The House Judiciary Committee met yesterday to mark up H.R. 1592, the Local Law Enforcement Hate Crimes Prevention Act of 2007. A major purpose of the bill is to add to the definition of hate crimes those motivated by the victim's sexual orientation, gender identity or disability. (See prior postings 1, 2.) Numerous amendments suggested in committee were defeated. Among the amendments rejected was one proposed by Indiana Representative Mike Pence providing: "Nothing in this section limits the religious freedom of any person or group under the constitution." This amendment was aimed at the concern expressed by some conservative Christians-- and said by proponents to be unfounded-- that the bill could be used to chill religiously-based criticism of gays and lesbians. Proposals to add unborn and partially born babies as protected classes under the Act also were rejected. Details of the committee's lengthy session are reported in articles by Baptist Press, the Traditional Values Coalition and LifeSiteNews. A video of the mark-up session is available on the Judiciary Committee's website.

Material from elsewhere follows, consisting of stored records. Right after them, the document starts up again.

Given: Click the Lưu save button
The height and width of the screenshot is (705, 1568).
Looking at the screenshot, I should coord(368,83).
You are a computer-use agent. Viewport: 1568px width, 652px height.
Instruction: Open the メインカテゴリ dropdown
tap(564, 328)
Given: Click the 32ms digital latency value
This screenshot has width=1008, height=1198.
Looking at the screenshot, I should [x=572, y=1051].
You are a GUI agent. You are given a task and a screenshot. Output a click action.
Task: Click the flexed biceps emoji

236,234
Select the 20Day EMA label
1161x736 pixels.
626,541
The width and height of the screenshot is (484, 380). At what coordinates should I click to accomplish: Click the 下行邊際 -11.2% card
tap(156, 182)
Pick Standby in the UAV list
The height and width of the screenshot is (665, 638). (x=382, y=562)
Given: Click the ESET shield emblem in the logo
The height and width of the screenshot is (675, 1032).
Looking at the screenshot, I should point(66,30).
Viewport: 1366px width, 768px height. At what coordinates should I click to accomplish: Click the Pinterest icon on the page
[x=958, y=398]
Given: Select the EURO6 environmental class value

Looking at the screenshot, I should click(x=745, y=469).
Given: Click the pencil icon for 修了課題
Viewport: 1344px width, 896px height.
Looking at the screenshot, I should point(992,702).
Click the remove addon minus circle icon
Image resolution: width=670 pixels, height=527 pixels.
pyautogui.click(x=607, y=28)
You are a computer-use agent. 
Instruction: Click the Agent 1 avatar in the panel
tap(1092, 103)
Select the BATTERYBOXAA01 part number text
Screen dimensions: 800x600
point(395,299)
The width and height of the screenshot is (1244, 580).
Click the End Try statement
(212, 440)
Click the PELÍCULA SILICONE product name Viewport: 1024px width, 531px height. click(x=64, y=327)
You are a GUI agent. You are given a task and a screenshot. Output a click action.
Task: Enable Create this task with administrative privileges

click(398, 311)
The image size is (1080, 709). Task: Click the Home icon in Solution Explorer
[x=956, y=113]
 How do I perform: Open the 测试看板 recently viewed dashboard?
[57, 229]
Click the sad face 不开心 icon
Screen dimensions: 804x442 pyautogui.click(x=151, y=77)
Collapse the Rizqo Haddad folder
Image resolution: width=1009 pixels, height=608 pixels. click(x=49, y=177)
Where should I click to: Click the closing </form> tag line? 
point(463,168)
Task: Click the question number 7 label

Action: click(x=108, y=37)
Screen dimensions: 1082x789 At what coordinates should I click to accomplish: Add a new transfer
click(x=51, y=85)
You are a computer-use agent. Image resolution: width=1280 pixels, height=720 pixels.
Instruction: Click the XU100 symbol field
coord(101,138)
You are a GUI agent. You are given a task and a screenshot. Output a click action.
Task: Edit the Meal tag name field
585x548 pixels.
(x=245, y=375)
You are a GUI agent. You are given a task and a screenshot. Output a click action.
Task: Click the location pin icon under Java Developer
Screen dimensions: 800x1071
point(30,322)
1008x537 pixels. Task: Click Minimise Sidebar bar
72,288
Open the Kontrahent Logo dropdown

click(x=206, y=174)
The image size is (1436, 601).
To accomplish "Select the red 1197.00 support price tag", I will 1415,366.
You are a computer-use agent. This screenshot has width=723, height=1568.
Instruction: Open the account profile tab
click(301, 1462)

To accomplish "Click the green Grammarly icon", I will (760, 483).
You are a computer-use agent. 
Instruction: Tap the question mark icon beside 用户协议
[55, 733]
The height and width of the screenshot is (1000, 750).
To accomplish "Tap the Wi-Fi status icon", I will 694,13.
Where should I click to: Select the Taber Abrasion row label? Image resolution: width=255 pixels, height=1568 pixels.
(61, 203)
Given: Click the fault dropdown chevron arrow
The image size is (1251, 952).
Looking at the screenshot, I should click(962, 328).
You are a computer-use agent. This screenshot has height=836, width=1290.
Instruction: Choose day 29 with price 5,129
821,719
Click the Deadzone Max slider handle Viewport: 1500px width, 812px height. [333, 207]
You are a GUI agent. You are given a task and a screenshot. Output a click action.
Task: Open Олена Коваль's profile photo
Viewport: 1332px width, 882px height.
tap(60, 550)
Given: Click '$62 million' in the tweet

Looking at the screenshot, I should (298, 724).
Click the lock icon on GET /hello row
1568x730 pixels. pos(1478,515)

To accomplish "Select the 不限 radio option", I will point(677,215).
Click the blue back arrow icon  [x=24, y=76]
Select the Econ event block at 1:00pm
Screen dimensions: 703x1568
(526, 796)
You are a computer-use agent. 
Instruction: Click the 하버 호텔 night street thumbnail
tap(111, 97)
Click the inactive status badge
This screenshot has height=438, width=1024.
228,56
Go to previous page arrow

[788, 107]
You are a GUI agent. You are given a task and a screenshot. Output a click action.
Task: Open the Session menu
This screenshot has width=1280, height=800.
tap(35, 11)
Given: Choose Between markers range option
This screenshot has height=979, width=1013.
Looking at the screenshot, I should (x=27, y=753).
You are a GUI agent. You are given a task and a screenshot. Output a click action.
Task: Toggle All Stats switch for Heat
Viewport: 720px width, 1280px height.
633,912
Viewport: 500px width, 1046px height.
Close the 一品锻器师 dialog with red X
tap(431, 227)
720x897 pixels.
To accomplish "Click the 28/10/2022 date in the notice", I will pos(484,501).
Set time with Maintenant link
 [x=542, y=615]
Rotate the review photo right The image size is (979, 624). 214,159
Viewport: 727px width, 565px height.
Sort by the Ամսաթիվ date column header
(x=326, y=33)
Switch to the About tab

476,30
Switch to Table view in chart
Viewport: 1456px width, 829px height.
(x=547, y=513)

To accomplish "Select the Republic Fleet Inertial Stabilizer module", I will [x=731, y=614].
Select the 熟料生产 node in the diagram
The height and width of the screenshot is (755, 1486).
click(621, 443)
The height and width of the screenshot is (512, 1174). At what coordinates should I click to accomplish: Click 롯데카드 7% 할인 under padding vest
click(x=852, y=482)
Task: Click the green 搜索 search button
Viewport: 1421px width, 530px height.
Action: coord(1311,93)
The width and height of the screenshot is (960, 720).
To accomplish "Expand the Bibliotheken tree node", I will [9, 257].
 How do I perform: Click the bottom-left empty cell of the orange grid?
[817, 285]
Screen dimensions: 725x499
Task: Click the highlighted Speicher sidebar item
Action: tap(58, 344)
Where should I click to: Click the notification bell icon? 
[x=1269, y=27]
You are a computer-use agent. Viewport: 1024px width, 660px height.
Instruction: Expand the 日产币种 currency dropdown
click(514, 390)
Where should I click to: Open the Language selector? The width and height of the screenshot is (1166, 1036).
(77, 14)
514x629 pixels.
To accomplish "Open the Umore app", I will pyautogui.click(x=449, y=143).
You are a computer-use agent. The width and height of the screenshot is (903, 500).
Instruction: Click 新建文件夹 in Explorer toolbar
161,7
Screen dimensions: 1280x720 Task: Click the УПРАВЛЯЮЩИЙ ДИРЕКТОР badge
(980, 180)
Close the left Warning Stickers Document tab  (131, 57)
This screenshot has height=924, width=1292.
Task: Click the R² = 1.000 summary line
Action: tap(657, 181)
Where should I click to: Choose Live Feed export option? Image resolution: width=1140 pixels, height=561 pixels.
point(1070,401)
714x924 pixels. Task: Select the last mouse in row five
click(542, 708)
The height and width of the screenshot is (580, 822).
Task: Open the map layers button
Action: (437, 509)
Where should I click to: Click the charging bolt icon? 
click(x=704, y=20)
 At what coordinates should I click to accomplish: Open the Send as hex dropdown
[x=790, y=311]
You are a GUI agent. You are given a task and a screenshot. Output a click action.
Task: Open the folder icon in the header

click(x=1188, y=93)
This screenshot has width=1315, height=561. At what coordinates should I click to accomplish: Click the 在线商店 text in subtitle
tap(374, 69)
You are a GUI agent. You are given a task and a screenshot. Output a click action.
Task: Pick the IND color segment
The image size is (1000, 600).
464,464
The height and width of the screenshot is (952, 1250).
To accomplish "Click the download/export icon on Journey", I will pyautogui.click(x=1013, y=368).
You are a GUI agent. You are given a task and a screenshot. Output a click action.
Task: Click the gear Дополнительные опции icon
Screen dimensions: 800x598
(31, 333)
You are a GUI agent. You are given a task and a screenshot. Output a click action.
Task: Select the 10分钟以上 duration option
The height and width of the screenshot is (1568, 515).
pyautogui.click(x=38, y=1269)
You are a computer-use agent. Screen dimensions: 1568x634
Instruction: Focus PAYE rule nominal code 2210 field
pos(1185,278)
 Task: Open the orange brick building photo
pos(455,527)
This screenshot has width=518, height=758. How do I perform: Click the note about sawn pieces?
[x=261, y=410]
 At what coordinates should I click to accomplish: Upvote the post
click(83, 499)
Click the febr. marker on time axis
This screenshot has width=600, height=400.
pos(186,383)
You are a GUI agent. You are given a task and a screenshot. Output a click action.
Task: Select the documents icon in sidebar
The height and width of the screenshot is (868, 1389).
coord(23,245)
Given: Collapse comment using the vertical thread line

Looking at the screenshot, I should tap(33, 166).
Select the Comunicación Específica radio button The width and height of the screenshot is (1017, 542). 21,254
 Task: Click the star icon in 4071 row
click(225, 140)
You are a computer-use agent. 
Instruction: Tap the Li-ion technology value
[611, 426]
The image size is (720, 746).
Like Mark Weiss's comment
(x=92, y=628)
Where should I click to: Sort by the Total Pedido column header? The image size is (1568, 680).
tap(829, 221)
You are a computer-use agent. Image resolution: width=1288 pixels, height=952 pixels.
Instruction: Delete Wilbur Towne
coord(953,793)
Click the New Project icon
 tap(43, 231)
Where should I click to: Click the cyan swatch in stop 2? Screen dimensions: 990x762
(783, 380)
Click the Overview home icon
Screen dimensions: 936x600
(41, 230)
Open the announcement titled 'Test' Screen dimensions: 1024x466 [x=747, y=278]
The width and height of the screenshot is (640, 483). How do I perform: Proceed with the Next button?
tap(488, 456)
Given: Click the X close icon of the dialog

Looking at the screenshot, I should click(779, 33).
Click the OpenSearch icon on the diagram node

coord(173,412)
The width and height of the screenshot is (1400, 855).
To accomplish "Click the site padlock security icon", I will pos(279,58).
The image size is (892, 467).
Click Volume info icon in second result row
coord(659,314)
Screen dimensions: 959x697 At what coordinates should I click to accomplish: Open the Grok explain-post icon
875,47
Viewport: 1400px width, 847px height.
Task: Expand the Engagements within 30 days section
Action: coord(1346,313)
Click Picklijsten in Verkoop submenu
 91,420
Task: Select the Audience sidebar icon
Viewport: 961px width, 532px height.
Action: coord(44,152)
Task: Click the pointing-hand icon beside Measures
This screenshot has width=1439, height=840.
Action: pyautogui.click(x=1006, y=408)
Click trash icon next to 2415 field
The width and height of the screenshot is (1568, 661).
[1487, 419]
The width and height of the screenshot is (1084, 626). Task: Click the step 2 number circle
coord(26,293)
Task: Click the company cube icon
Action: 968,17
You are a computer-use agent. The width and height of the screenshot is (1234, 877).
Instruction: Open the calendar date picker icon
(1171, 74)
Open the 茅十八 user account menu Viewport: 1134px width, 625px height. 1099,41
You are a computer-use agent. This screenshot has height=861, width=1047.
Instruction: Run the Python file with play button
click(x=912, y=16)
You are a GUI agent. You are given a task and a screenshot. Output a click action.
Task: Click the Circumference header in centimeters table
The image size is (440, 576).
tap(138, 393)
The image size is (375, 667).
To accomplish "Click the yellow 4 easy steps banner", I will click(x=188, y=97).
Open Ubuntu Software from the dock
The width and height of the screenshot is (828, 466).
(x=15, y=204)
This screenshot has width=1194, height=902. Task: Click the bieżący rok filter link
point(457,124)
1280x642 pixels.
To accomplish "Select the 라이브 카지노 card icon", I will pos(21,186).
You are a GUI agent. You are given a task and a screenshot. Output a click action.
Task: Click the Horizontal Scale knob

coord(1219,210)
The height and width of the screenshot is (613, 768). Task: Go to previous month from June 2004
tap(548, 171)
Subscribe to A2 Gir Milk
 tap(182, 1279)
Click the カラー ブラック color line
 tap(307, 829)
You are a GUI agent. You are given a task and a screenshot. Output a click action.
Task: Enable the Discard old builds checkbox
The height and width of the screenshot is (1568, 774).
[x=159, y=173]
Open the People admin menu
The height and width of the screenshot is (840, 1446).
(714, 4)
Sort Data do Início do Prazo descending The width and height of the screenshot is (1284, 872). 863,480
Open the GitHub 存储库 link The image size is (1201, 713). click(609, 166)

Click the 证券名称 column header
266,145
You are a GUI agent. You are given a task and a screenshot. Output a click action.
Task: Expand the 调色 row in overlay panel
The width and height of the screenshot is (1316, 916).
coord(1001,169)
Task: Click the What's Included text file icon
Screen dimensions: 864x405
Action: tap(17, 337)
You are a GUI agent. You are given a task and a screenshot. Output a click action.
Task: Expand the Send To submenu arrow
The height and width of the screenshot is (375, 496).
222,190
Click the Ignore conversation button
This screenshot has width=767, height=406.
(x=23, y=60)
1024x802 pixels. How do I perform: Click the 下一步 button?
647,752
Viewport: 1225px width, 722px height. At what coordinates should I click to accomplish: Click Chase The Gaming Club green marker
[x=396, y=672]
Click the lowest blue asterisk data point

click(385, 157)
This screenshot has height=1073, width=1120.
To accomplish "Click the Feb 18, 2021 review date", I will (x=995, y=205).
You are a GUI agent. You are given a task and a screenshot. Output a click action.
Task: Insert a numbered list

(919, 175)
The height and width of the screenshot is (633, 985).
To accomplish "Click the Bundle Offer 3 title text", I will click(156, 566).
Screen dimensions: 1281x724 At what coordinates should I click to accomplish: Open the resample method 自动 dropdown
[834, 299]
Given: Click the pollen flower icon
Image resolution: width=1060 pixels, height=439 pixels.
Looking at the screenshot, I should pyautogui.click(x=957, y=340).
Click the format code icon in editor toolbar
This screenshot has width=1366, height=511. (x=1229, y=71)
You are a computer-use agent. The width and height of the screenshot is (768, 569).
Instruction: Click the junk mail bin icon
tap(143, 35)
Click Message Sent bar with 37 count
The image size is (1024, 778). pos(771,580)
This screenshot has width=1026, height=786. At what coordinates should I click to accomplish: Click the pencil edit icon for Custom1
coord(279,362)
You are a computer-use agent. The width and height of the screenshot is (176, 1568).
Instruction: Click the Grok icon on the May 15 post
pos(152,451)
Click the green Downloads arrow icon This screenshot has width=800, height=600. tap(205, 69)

After the Judiciary Committee's 10-hour session, the bill passed the committee by a vote of 20-14. A statement by committee Chairman John Conyers Jr. pointed out that the bill is has 137 cosponsors and is supported by more than 230 civil rights, education, religious, and civic organizations. Other provisions in the bill provide assistance to state and local law enforcement agencies in investigating and prosecuting violent hate crimes.